As one of seven grantees, out of 37 proposals, the Medical School’s Graduate Program Initiative in Theoretical and Computational Neuroscience has received a $500,000 grant from the UT System Board of Regents.
The funding will be used to support and attract students and create a theoretical and computational track as part of the Graduate School for Biomedical Sciences’ Neuroscience Program. The program will build on existing work at the UT Health Science Center, as well as the Gulf Coast Consortia and train students in this burgeoning research field.
"Although neuroscience is multidisciplinary, it is seldom interdisciplinary because it is difficult for individuals to integrate information across these different levels of analysis," said Dr. Harel Shouval, Assistant Professor of Neurobiology and Anatomy at The University of Texas Medical School at Houston, and primary investigator on the grant. "However, a true understanding of the brain will ultimately require such an interdisciplinary approach, and the emerging field of theoretical and computational neuroscience provides this integrated view through the application of mathematical and computational methods to the complex questions of brain science."
A group of undergraduates who will come in late May for 10 weeks for the Research Experience for Undergraduates, a program of the Gulf Coast Consortia, will be the first funded by the new grant.
"We have funds for two to three grad students a year and about three undergrads per year," Shouval said. "We will have additional students funded directly by the GSBS and by the graduate advisers."
Theoretical and computational neuroscience uses "mathematical and computational tools to integrate and unify complex and multi-disciplinary experimental data" according to Dr. L. Maximilian Buja, executive vice president for academic affairs.
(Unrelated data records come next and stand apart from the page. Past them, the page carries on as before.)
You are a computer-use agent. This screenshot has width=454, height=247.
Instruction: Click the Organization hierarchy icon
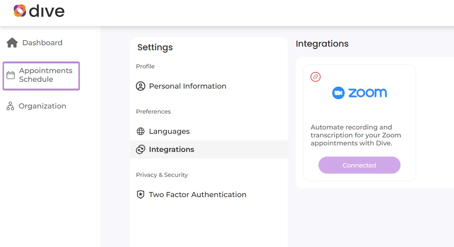tap(10, 106)
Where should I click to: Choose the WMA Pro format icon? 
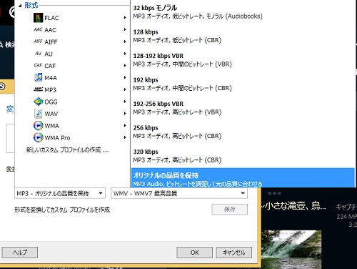coord(38,137)
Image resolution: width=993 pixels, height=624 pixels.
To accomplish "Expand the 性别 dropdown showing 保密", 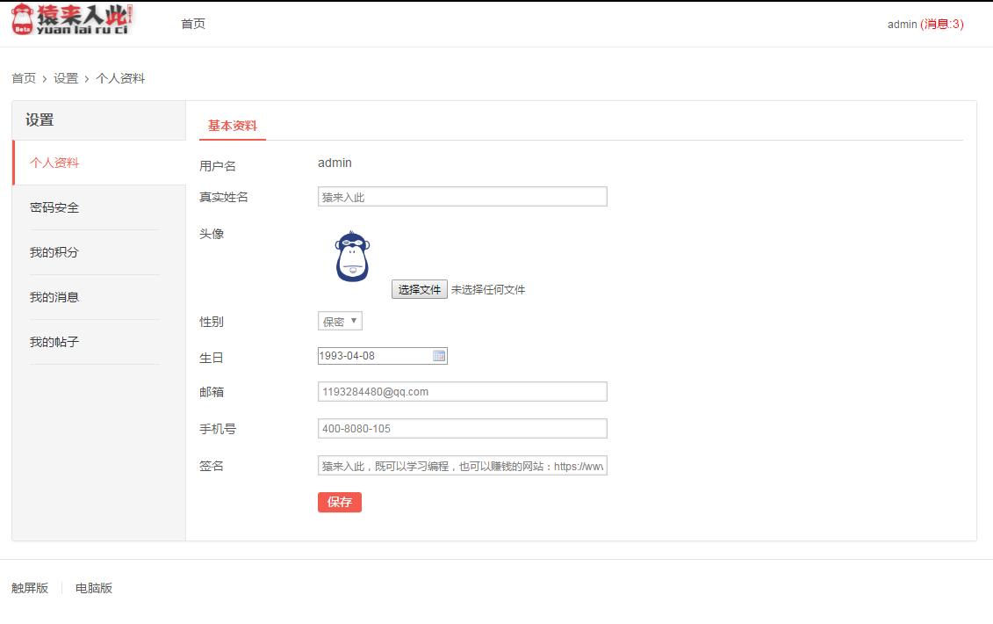I will pyautogui.click(x=340, y=321).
"Although this field is becoming more prominent, most graduate programs are not well equipped to educate students in this field, both because the faculty do not have the required qualifications, and because the appropriate types of students are not attracted to the study of biology," Buja said. "The Neuroscience Program at The University of Texas Medical School at Houston is ahead of the curve in that we have a significant number of faculty members with these research interests and skills; we hold several federal grants in this field, and we can leverage the benefits we receive from our association with the Gulf Coast Consortium in Theoretical and Computational Neuroscience."
"The award represents a significant recognition of the strengths that the department has developed in this area," said Dr. John Byrne, chair of the Department of Neurobiology and Anatomy and co-primary investigator on the grant. "It will allow us to expand the program further and attract outstanding faculty and graduate students."
Support from the UT System will help shape the direction of this program.
"This essential funding will kick-start the program, especially now with the funding for research down nationally," Shouval said.